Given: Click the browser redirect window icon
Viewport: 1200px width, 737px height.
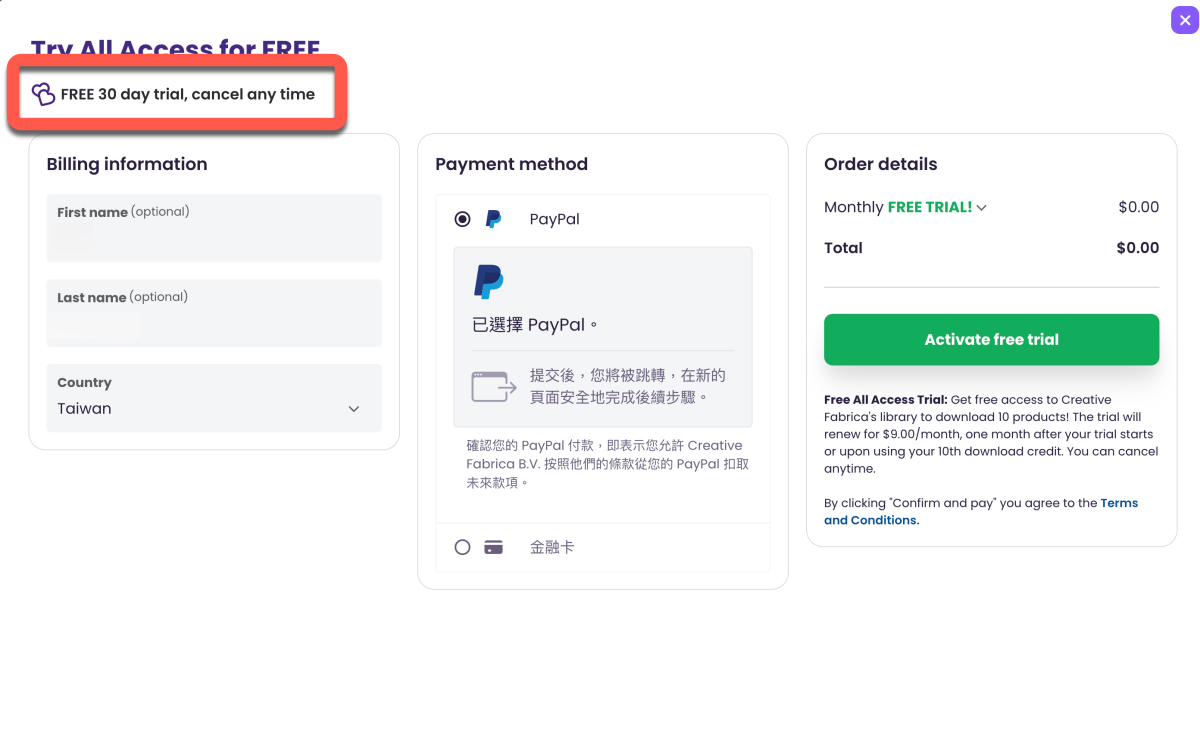Looking at the screenshot, I should [x=493, y=386].
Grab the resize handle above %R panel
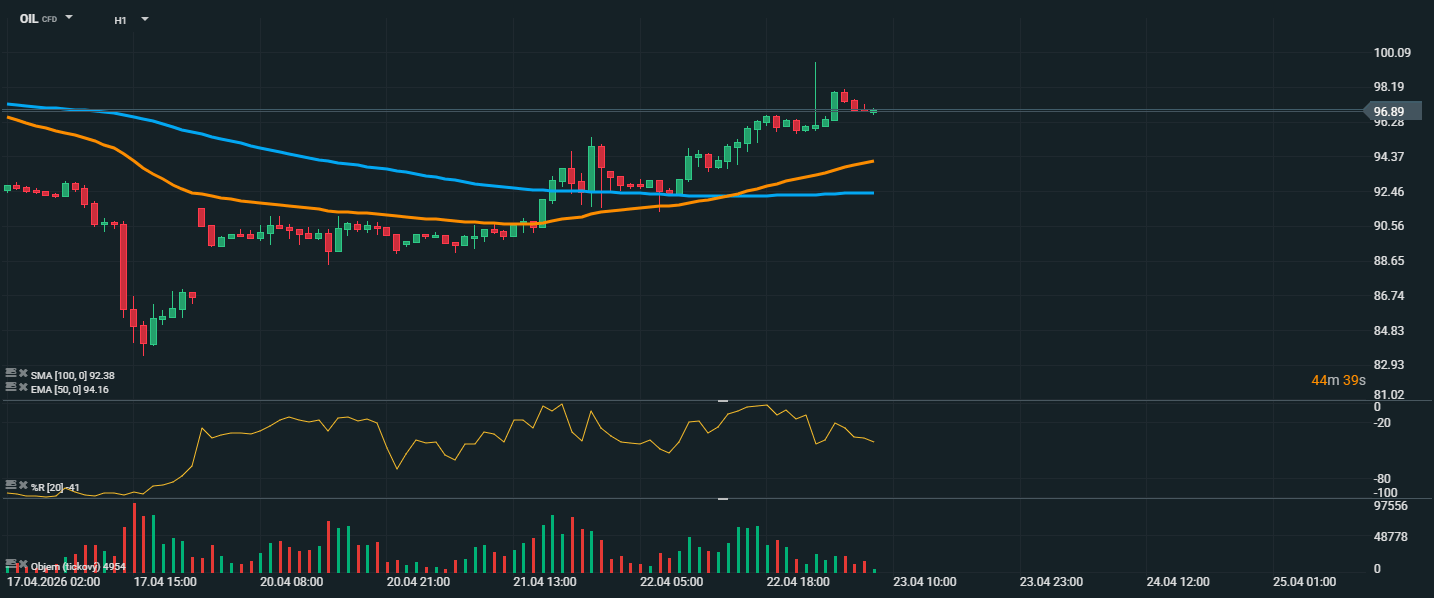The height and width of the screenshot is (598, 1434). click(723, 401)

WORK TASK: All lines from the line with "Viewport: 1200px width, 737px height." through the final line of the listing are to be printed exactly, both ends included; the pictures are not.

TASK OUTPUT:
Viewport: 1200px width, 737px height.
Looking at the screenshot, I should [x=493, y=386].
Grab the resize handle above %R panel
The height and width of the screenshot is (598, 1434). click(723, 401)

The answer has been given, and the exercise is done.